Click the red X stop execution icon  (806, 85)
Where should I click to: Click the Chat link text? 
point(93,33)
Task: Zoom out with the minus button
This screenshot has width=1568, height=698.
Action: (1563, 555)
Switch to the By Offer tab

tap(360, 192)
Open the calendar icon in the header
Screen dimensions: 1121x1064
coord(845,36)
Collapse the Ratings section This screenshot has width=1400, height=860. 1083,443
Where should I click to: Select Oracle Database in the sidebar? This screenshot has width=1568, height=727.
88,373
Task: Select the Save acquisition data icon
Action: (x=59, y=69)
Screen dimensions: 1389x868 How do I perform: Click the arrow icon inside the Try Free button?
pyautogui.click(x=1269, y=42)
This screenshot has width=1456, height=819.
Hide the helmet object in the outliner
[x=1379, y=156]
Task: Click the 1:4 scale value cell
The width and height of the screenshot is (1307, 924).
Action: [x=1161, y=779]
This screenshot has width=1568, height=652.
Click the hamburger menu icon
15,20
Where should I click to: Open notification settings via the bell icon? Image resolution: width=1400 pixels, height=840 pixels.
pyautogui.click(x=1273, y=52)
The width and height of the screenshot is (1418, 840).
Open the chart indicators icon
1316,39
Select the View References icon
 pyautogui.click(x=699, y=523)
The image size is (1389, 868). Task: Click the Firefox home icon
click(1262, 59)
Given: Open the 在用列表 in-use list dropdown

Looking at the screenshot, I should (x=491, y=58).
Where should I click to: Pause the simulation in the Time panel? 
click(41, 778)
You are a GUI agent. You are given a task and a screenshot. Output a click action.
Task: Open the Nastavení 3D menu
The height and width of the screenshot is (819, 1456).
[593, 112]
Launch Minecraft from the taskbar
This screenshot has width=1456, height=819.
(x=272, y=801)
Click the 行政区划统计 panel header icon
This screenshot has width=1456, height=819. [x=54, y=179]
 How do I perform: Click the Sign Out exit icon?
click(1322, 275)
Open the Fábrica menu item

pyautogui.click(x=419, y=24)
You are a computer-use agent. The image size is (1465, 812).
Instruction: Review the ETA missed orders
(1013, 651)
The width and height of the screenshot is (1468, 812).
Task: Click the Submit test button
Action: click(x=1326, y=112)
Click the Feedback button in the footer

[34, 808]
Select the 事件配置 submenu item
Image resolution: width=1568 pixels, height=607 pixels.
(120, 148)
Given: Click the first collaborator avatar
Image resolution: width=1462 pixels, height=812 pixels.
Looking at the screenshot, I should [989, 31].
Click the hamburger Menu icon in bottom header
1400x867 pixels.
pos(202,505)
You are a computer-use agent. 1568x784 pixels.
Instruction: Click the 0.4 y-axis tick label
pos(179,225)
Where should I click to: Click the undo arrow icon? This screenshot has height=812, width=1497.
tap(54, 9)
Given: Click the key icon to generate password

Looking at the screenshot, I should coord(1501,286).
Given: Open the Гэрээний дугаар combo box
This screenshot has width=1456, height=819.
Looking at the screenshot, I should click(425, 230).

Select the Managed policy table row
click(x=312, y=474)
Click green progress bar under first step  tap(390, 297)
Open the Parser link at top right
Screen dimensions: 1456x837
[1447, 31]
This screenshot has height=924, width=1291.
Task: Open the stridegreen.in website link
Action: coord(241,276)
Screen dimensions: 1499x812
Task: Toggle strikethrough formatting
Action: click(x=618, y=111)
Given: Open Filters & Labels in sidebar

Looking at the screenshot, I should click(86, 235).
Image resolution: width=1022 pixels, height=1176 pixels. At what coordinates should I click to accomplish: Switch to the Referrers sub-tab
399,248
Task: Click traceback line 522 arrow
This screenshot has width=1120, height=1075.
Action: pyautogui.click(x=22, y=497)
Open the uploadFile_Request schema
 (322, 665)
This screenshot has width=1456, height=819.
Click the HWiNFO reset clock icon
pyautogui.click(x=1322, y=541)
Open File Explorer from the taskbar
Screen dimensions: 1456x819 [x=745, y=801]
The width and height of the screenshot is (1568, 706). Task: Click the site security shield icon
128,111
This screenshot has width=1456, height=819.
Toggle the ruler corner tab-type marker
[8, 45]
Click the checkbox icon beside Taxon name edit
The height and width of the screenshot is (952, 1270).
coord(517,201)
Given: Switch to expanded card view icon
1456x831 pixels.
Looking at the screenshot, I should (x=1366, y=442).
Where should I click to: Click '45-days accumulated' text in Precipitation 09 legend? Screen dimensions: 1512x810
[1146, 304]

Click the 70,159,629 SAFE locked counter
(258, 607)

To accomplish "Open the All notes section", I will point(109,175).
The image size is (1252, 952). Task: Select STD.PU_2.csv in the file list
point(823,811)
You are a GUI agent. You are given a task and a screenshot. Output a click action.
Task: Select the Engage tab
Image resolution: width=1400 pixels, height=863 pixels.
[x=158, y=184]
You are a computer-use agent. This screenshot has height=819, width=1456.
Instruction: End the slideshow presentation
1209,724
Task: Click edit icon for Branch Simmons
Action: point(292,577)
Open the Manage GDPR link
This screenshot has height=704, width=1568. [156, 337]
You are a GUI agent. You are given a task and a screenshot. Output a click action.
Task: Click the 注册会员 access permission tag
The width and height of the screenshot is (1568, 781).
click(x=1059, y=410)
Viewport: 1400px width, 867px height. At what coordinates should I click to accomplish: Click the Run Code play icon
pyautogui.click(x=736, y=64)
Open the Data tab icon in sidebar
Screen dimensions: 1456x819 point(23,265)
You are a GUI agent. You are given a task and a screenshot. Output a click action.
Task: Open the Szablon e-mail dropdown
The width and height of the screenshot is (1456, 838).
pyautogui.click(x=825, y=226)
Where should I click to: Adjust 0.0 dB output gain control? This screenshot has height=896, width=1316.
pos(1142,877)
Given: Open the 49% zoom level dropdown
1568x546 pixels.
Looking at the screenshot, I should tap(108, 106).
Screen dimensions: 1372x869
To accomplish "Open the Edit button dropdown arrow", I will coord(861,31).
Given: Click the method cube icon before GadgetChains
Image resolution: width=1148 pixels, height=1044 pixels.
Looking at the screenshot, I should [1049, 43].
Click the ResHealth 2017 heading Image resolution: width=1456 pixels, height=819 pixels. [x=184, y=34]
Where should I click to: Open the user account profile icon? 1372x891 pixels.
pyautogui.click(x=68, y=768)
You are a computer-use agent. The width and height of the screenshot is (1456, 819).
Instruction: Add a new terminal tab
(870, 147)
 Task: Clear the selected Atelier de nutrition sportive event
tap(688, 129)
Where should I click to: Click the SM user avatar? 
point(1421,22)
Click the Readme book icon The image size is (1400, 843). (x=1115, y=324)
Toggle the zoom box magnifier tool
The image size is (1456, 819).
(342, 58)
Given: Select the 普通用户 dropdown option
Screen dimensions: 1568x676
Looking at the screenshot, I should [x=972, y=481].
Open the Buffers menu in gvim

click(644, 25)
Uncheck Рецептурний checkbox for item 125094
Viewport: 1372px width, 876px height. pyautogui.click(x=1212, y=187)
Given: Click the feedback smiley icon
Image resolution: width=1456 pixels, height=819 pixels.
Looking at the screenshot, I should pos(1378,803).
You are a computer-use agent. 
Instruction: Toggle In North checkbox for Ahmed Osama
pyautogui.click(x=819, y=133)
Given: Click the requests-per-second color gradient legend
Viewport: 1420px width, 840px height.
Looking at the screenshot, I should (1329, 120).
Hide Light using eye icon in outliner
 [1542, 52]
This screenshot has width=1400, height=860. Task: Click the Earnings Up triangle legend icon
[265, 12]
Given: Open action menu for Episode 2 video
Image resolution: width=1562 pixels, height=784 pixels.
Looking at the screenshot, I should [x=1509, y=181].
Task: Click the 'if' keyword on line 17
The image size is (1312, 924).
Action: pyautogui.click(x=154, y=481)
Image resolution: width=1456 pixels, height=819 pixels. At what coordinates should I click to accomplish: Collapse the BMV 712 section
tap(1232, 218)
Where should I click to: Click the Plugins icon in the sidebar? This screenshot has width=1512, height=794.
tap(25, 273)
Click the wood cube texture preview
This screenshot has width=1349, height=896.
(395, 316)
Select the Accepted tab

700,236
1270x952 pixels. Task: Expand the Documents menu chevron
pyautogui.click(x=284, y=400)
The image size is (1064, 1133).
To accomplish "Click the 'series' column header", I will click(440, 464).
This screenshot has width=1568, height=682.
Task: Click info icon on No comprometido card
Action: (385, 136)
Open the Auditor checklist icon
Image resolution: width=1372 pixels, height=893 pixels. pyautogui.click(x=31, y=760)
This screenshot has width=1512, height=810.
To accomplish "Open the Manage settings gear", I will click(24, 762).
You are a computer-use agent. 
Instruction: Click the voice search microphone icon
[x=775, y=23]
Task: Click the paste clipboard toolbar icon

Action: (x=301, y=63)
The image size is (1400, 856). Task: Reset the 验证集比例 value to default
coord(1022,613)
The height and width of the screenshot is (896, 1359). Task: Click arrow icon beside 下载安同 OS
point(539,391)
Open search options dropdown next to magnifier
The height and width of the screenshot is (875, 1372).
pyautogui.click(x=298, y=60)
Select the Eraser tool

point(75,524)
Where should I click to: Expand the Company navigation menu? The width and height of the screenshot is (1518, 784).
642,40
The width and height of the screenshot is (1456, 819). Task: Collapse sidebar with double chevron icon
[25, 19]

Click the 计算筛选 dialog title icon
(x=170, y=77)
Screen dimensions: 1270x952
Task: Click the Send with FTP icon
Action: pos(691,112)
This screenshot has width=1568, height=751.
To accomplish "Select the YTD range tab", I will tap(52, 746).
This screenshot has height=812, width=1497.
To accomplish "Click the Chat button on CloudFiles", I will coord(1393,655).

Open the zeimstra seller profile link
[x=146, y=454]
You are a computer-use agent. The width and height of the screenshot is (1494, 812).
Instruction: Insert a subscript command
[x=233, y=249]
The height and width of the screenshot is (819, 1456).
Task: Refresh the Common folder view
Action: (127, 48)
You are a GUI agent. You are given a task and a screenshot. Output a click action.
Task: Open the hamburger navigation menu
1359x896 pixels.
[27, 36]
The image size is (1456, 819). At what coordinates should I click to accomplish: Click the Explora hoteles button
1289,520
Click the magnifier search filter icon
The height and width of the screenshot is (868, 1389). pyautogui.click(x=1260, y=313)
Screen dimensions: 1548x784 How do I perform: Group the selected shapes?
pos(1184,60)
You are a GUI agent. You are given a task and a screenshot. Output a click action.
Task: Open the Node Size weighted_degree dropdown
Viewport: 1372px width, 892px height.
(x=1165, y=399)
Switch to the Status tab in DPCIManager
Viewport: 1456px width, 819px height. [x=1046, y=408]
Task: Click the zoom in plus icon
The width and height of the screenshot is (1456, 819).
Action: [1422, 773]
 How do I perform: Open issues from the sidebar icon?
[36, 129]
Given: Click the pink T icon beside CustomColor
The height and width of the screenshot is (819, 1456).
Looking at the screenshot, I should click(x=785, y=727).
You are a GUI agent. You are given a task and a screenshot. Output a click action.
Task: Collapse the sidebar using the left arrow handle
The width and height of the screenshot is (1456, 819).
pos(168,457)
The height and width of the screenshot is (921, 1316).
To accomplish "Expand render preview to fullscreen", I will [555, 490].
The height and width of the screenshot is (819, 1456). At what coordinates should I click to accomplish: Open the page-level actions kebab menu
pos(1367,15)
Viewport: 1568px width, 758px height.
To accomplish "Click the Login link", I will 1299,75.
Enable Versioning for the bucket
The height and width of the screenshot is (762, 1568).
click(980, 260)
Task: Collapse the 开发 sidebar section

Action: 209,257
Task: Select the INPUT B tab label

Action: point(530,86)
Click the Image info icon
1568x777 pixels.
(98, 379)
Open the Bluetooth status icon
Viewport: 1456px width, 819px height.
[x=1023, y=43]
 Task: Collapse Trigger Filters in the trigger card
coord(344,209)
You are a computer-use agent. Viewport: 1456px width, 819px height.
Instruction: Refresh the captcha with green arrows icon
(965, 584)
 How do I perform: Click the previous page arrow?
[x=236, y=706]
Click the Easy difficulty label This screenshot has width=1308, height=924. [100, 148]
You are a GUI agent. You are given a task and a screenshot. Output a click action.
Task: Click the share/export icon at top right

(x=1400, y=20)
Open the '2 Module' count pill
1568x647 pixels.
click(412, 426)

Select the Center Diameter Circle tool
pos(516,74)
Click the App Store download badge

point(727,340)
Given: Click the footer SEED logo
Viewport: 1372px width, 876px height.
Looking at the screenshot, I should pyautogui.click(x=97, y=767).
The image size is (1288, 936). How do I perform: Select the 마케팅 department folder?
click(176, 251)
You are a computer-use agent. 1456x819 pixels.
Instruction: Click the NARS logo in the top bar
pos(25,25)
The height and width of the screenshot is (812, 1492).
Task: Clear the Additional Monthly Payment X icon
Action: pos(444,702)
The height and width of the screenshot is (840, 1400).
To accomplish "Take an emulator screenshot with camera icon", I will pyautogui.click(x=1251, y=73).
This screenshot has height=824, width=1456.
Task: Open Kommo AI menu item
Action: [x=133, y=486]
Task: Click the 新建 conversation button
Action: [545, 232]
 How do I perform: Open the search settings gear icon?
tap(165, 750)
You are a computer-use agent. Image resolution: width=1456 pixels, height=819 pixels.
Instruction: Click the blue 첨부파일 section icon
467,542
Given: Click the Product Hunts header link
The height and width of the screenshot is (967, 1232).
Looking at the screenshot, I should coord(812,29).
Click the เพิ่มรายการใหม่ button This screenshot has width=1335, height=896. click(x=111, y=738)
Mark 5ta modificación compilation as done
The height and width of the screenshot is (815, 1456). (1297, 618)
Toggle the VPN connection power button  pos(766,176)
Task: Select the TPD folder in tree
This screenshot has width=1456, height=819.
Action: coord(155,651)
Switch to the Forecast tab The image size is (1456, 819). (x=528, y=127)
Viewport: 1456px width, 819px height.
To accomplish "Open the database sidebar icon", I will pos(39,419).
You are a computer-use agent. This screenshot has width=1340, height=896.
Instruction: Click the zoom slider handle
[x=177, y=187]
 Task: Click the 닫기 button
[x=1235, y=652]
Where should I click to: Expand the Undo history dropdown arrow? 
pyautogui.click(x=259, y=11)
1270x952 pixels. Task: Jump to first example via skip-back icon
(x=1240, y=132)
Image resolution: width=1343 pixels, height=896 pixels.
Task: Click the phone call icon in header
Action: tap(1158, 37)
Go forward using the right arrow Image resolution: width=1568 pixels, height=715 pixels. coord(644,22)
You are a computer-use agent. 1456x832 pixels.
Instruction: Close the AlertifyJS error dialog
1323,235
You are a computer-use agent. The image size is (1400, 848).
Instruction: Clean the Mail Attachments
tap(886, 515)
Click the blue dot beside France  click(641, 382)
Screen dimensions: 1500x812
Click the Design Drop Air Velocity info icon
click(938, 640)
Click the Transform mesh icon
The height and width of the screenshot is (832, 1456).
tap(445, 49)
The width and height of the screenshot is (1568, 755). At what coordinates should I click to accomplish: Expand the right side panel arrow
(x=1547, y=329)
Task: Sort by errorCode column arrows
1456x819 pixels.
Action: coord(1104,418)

:::

§ **Exercise**: In the material above, locate the line containing "Instruction: Insert a subscript command" and the line containing "You are a computer-use agent. Viewport: 1456px". Transcribe exactly those two lines and every line between them, and nothing more.

§ **Reply to the task**:
Instruction: Insert a subscript command
[x=233, y=249]
The height and width of the screenshot is (819, 1456).
Task: Refresh the Common folder view
Action: (127, 48)
You are a GUI agent. You are given a task and a screenshot. Output a click action.
Task: Open the hamburger navigation menu
1359x896 pixels.
[27, 36]
The image size is (1456, 819). At what coordinates should I click to accomplish: Click the Explora hoteles button
1289,520
Click the magnifier search filter icon
The height and width of the screenshot is (868, 1389). pyautogui.click(x=1260, y=313)
Screen dimensions: 1548x784 How do I perform: Group the selected shapes?
pos(1184,60)
You are a GUI agent. You are given a task and a screenshot. Output a click action.
Task: Open the Node Size weighted_degree dropdown
Viewport: 1372px width, 892px height.
(x=1165, y=399)
Switch to the Status tab in DPCIManager
Viewport: 1456px width, 819px height. [x=1046, y=408]
Task: Click the zoom in plus icon
The width and height of the screenshot is (1456, 819).
Action: [1422, 773]
 How do I perform: Open issues from the sidebar icon?
[36, 129]
Given: Click the pink T icon beside CustomColor
The height and width of the screenshot is (819, 1456).
Looking at the screenshot, I should click(x=785, y=727).
You are a GUI agent. You are given a task and a screenshot. Output a click action.
Task: Collapse the sidebar using the left arrow handle
The width and height of the screenshot is (1456, 819).
pos(168,457)
The height and width of the screenshot is (921, 1316).
To accomplish "Expand render preview to fullscreen", I will [555, 490].
The height and width of the screenshot is (819, 1456). At what coordinates should I click to accomplish: Open the page-level actions kebab menu
pos(1367,15)
Viewport: 1568px width, 758px height.
To accomplish "Click the Login link", I will 1299,75.
Enable Versioning for the bucket
The height and width of the screenshot is (762, 1568).
click(980, 260)
Task: Collapse the 开发 sidebar section

Action: 209,257
Task: Select the INPUT B tab label

Action: point(530,86)
Click the Image info icon
1568x777 pixels.
(98, 379)
Open the Bluetooth status icon
Viewport: 1456px width, 819px height.
[x=1023, y=43]
 Task: Collapse Trigger Filters in the trigger card
coord(344,209)
You are a computer-use agent. Viewport: 1456px width, 819px height.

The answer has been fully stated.